- _Written request_
Rewrite the entries below with every "How do I perform" replaced by "How can I do", leaving everything else the same.

- _Dataset extract_
• • • • •

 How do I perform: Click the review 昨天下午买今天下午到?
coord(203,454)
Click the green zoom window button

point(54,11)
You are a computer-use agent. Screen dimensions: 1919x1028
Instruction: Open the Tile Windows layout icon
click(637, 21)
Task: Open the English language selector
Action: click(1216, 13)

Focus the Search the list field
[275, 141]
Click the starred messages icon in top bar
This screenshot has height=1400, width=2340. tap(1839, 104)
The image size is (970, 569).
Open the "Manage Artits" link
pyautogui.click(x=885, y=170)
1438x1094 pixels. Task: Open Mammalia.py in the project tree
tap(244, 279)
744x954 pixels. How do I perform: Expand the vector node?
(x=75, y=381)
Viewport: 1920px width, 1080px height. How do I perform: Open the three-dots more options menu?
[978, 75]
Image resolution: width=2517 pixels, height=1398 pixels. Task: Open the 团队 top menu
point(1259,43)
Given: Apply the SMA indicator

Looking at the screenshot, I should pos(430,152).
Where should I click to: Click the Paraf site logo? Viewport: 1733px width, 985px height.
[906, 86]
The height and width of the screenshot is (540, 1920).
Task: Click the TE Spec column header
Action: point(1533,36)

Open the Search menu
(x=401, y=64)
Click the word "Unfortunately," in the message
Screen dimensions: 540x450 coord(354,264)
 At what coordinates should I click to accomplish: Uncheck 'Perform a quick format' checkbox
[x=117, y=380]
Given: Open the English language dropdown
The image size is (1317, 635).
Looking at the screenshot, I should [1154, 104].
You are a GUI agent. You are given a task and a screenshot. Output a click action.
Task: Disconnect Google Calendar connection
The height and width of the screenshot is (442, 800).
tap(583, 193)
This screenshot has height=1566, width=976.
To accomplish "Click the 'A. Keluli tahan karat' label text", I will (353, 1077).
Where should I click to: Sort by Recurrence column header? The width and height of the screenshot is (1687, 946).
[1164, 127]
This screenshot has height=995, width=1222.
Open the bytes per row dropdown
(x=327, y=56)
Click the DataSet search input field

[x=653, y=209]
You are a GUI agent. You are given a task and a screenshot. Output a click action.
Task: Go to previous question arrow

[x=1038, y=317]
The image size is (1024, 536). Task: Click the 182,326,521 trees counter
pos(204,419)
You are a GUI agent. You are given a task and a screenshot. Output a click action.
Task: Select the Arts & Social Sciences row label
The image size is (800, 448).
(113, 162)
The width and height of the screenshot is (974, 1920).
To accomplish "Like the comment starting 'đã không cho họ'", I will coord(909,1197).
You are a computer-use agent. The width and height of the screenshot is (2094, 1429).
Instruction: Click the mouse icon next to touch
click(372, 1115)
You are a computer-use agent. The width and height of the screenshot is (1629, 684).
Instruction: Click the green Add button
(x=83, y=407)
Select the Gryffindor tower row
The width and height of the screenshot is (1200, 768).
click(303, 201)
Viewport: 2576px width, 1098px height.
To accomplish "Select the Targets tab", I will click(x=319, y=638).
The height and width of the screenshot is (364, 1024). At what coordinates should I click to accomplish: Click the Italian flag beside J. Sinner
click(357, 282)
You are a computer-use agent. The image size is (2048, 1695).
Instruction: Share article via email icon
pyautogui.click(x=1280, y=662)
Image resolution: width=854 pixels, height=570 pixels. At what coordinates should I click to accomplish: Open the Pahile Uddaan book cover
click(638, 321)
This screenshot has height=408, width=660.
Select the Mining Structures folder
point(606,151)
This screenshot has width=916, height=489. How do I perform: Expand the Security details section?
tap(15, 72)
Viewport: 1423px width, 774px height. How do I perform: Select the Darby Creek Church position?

• • • • •

- _Solved exercise_
 How can I do: Click the review 昨天下午买今天下午到?
coord(203,454)
Click the green zoom window button

point(54,11)
You are a computer-use agent. Screen dimensions: 1919x1028
Instruction: Open the Tile Windows layout icon
click(637, 21)
Task: Open the English language selector
Action: click(1216, 13)

Focus the Search the list field
[275, 141]
Click the starred messages icon in top bar
This screenshot has height=1400, width=2340. tap(1839, 104)
The image size is (970, 569).
Open the "Manage Artits" link
pyautogui.click(x=885, y=170)
1438x1094 pixels. Task: Open Mammalia.py in the project tree
tap(244, 279)
744x954 pixels. How can I do: Expand the vector node?
(x=75, y=381)
Viewport: 1920px width, 1080px height. How can I do: Open the three-dots more options menu?
[978, 75]
Image resolution: width=2517 pixels, height=1398 pixels. Task: Open the 团队 top menu
point(1259,43)
Given: Apply the SMA indicator

Looking at the screenshot, I should pos(430,152).
Where should I click to: Click the Paraf site logo? Viewport: 1733px width, 985px height.
[906, 86]
The height and width of the screenshot is (540, 1920).
Task: Click the TE Spec column header
Action: point(1533,36)

Open the Search menu
(x=401, y=64)
Click the word "Unfortunately," in the message
Screen dimensions: 540x450 coord(354,264)
 At what coordinates should I click to accomplish: Uncheck 'Perform a quick format' checkbox
[x=117, y=380]
Given: Open the English language dropdown
The image size is (1317, 635).
Looking at the screenshot, I should [1154, 104].
You are a GUI agent. You are given a task and a screenshot. Output a click action.
Task: Disconnect Google Calendar connection
The height and width of the screenshot is (442, 800).
tap(583, 193)
This screenshot has height=1566, width=976.
To accomplish "Click the 'A. Keluli tahan karat' label text", I will (353, 1077).
Where should I click to: Sort by Recurrence column header? The width and height of the screenshot is (1687, 946).
[1164, 127]
This screenshot has height=995, width=1222.
Open the bytes per row dropdown
(x=327, y=56)
Click the DataSet search input field

[x=653, y=209]
You are a GUI agent. You are given a task and a screenshot. Output a click action.
Task: Go to previous question arrow

[x=1038, y=317]
The image size is (1024, 536). Task: Click the 182,326,521 trees counter
pos(204,419)
You are a GUI agent. You are given a task and a screenshot. Output a click action.
Task: Select the Arts & Social Sciences row label
The image size is (800, 448).
(113, 162)
The width and height of the screenshot is (974, 1920).
To accomplish "Like the comment starting 'đã không cho họ'", I will coord(909,1197).
You are a computer-use agent. The width and height of the screenshot is (2094, 1429).
Instruction: Click the mouse icon next to touch
click(372, 1115)
You are a computer-use agent. The width and height of the screenshot is (1629, 684).
Instruction: Click the green Add button
(x=83, y=407)
Select the Gryffindor tower row
The width and height of the screenshot is (1200, 768).
click(303, 201)
Viewport: 2576px width, 1098px height.
To accomplish "Select the Targets tab", I will click(x=319, y=638).
The height and width of the screenshot is (364, 1024). At what coordinates should I click to accomplish: Click the Italian flag beside J. Sinner
click(357, 282)
You are a computer-use agent. The image size is (2048, 1695).
Instruction: Share article via email icon
pyautogui.click(x=1280, y=662)
Image resolution: width=854 pixels, height=570 pixels. At what coordinates should I click to accomplish: Open the Pahile Uddaan book cover
click(638, 321)
This screenshot has height=408, width=660.
Select the Mining Structures folder
point(606,151)
This screenshot has width=916, height=489. How can I do: Expand the Security details section?
tap(15, 72)
Viewport: 1423px width, 774px height. How can I do: Select the Darby Creek Church position?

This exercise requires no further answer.